Mary Arizona "Zonia" Baber (August 24, 1862 – January 10, 1956), was an American geographer and geologist best known for developing methods for teaching geography. Her teachings emphasized experiential learning through fieldwork and experimentation.
As Baber's hometown did not offer education beyond elementary school, she moved 130 miles to Paris, Illinois to attend high school where she lived with her uncle. After high school, she attended "Normal school" to train as a teacher.
Baber started her career as a private school principal from 1886 to 1888. She then took a job teaching at Cook County Normal School (now Chicago State University), where she served as the head of the Geography Department from 1890 to 1899. She taught the interdependence of structural geography, history, and the natural sciences. These courses focused on primarily geography, continental study, meteorology, and mathematical geography. While teaching, Baber also took classes in geology, including the first class that accepted women. She earned her Bachelor of Science in 1904.
From 1901 to 1921 Baber worked as an associate professor and head of geography and geology in the Department of Education at the University of Chicago. At the same time, she was the principal of the University of Chicago Laboratory Schools.
When it came to teaching, Baber preferred to focus on fieldwork—enabling her students to act and discover rather than memorize facts. Baber's teaching methods are still used today.

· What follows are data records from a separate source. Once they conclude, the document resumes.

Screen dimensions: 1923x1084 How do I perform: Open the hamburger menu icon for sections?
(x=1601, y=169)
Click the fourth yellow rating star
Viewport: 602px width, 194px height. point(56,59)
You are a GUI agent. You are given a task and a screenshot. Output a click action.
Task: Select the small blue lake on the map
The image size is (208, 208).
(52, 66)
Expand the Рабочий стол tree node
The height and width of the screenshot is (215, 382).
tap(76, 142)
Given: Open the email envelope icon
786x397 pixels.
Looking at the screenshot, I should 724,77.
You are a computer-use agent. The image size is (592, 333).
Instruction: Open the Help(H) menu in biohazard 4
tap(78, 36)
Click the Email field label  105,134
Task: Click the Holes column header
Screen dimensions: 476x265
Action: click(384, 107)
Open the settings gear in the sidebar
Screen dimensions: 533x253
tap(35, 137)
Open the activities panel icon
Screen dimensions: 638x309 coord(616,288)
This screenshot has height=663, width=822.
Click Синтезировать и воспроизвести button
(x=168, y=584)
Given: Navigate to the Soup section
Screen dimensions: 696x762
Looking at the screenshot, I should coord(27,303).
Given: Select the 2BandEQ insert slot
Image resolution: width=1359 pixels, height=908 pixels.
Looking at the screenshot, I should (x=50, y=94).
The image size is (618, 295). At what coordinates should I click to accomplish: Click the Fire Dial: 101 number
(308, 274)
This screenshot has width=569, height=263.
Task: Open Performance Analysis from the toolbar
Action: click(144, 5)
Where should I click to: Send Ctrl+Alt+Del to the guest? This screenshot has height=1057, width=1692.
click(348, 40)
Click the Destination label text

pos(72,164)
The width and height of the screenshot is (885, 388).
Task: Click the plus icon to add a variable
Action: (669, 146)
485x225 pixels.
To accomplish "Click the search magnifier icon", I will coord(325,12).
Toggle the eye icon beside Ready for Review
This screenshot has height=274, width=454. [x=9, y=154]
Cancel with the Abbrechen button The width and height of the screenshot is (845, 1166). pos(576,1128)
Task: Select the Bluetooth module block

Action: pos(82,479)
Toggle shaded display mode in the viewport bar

The student discovers too late that ordinary unrelated knowledge is not power; that only scientific knowledge—unified, related experiences—are valuable.
Baber promoted field trips and first-hand experience rather than the memorization of facts and definitions, but she also worked to improve conventional learning aids. During her time as chairwoman of the Women's International League for Peace and Freedom (WILPF), she created a committee to scrutinize textbooks in order to replace antiquated or inappropriate phrases and concepts with ones intended to stop the perpetuation of negative prejudices.
In 1920, Baber published "A Proposal for Renaming the Solar Circles in the Journal of Geography". The north and south solar tropics are traditionally referred to as the Tropic of Capricorn and the Tropic of Cancer, Baber proposed the name be changed to The Northern Tropic and The Southern Tropic. Today both terms are accepted in the world of geography, though no official change was made. In 1898 Baber co-founded the Geographic Society of Chicago. She served as the President and was involved with the Society for 50 years. In 1948 she received a lifetime achievement award.